Unfortunately, there is some evidence of that. Mammograms are largely responsible for overdiagnosis–that is, detecting cancers so slow-growing that they would never become life-threatening before the patient died of something else. And because no one can tell for sure which ones are lethal and which aren’t, nearly all breast cancers get the standard slash, poison and burn treatment.
Women need to perform a fairly complicated calculus to figure out whether having a mammogram makes sense. First you need to understand the test’s benefit–a concept on which even experts in statistics and epidemiology can’t agree. How many lives does it save? How confident can we be in the evidence?
Then you need to weigh that benefit against the hazards of the tests, including the unquantifiable risk of being diagnosed with and treated for something that would never have hurt you.
In the two years I have spent researching this topic, I have come face-to-face with one unwelcome truth after another:
– Mammography is a pretty imprecise test. It misses about one-fifth of the cancers. It flags a huge number of suspicious findings that are not cancerous. And competent radiologists can look at the same images and draw different conclusions.
– Some breast cancers are so virulent they will probably kill you even if you catch them “early,” on a mammogram.
– Others are so slow-growing they will never become life-threatening.
– Routine screening mammograms are more likely to find the innocuous ones than the aggressive ones.
Throughout this project, friends and colleagues have asked me repeatedly: “So? Knowing all of this, are you still going to have regular mammograms?”
My answer is a somewhat equivocal “yes”–though probably not every year. (There’s no scientific evidence that annual screening is any more effective than screening every other year, at least for women over 50.)
Had I known at 40 what I know now, I might have skipped the first decade of mammograms. But now that I’m past 50, I’m willing to risk the downside of screening for a possible reduction–albeit very small–in the probability that I will die of breast cancer. (Because, until we have much more definitive evidence that mammograms don’t save lives, I believe it’s reasonable to assume there is a small mortality benefit.)
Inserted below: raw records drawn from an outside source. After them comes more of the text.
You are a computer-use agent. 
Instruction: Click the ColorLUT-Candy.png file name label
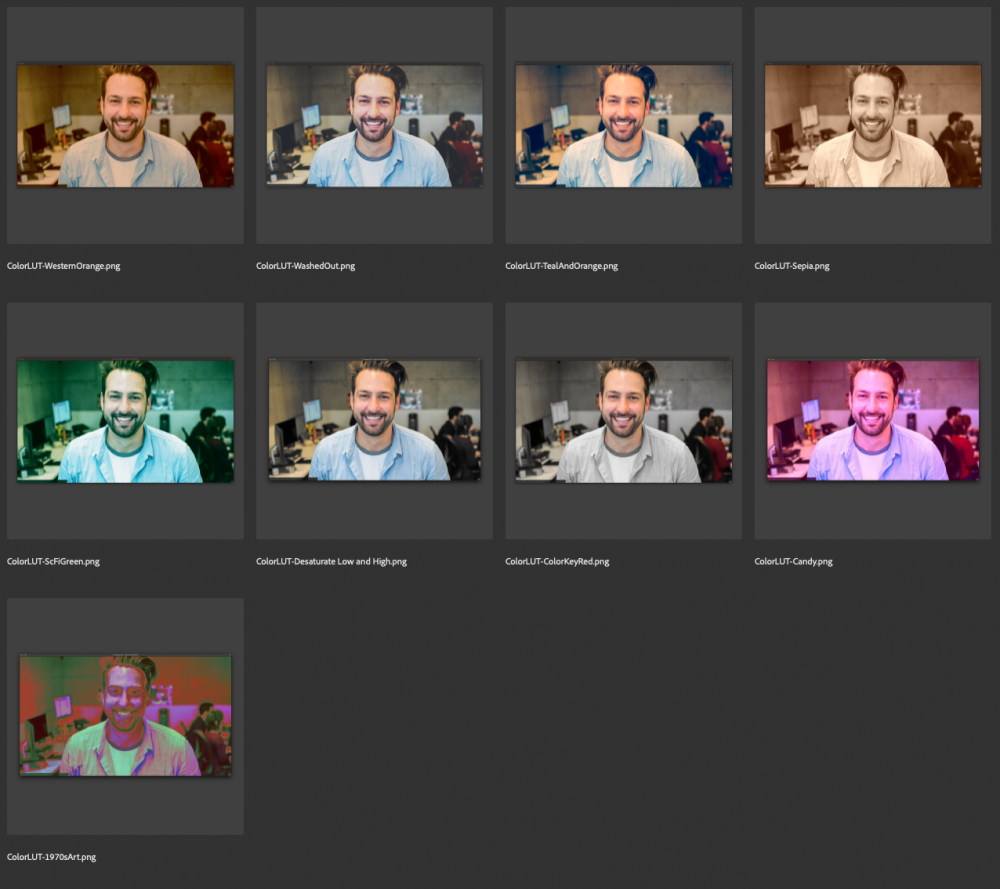(x=793, y=561)
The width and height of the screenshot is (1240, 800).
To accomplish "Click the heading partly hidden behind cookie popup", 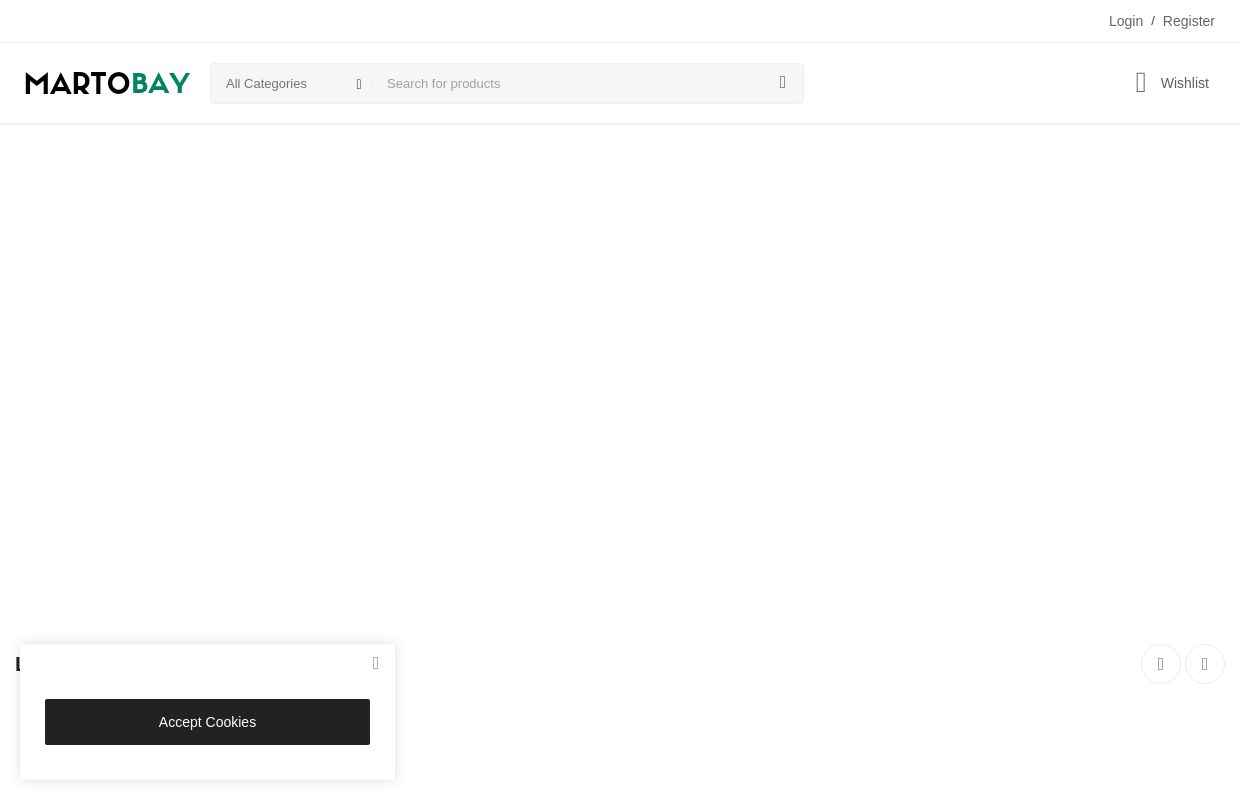I will 17,664.
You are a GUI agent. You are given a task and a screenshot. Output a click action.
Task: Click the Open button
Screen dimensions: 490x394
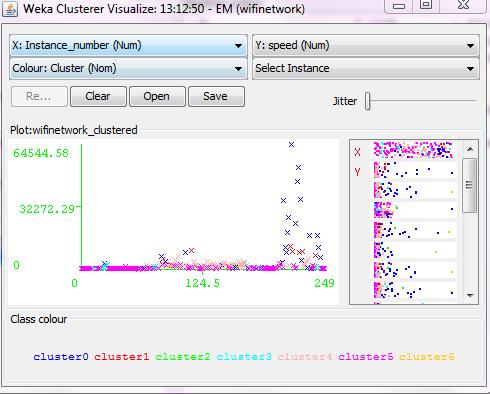[x=157, y=96]
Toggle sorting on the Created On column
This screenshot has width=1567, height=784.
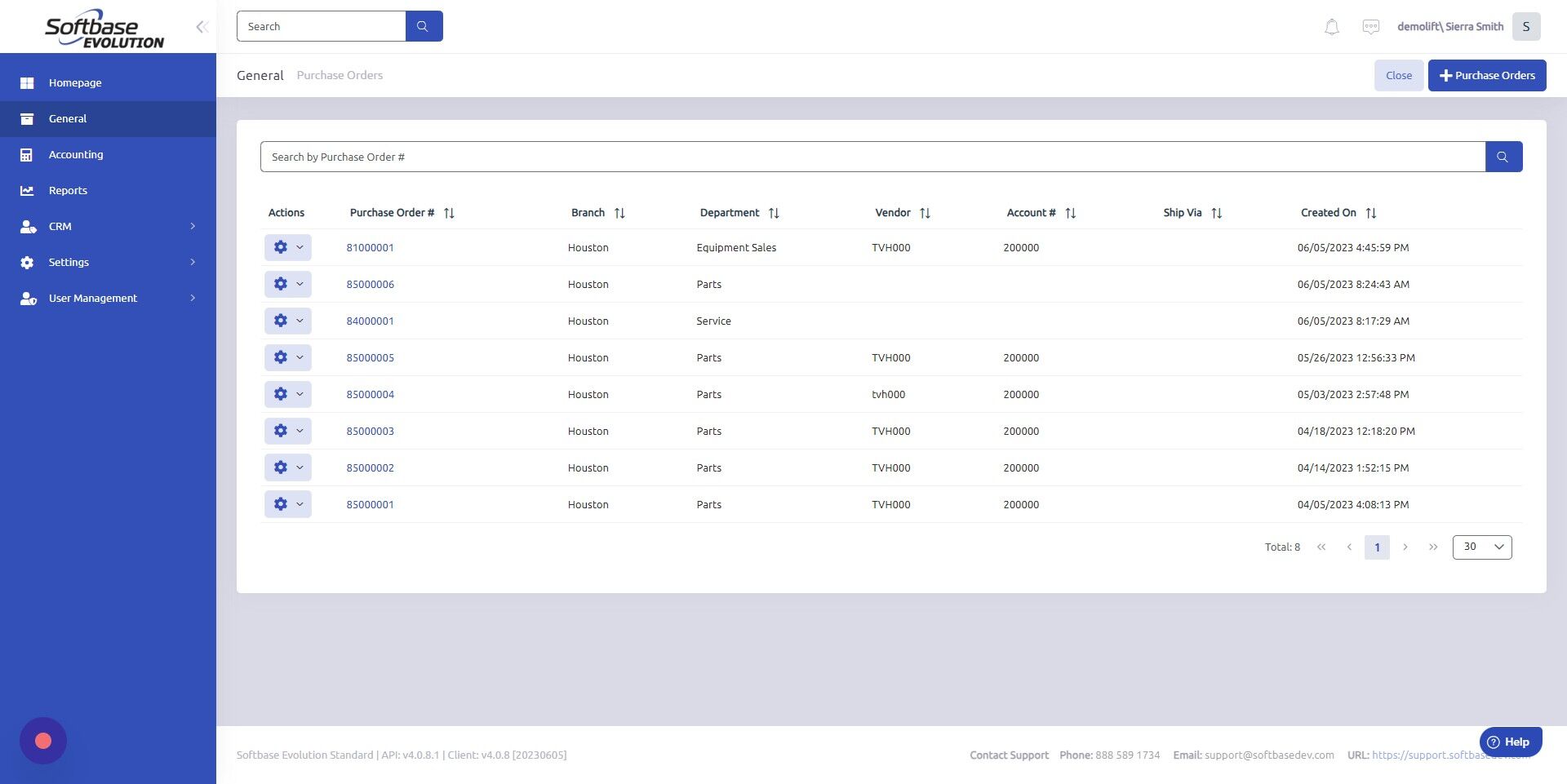pos(1370,212)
We have been inundated with the message that 1 in 8 of us will get breast cancer if we live long enough; we need to feel there’s something we can do about it.
But some women are less afraid of the cancer bogeyman, or have a different approach to risk in general, and they might well conclude the harm of the test outweighs the benefit.
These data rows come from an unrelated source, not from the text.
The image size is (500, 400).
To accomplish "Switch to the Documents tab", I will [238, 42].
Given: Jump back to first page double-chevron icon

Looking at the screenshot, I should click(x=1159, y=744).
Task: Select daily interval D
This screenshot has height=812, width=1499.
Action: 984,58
(Remember I’m talking about screening mammograms, which by definition are done on healthy women. There’s no question you need to have a diagnostic mammogram if you have any symptoms that might indicate breast cancer.)
I could rationalize my own decision to continue being screened by saying my risk of getting breast cancer is higher than the average woman’s because my mother died of it. But 75 percent of breast cancer patients have no special risk: The biggest risk factors for breast cancer are being female and getting older, so every woman is at risk.
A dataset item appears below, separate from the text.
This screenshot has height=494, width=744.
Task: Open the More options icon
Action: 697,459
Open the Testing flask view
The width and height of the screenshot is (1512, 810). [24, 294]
The real reason is that, despite the inadequacies of mammography, we don’t have anything better. As my internist, Dr. Emily Gottlieb, put it: “We know it’s not an exact science, but we don’t abandon it. It’s the best we’ve got right now.”
I believe that, before my daughters have adult daughters of their own, breast cancer screening will become unnecessary because improved treatment will make the disease curable–or at least manageable–no matter when it’s detected.
I think it’s also very likely that within the next decade we will have molecular diagnostic tools that will make it possible to predict with a high degree of certainty which malignancies need to be treated (and with what specific therapies) so doctors won’t have to bring out the heavy artillery to combat tumors that could just be watched.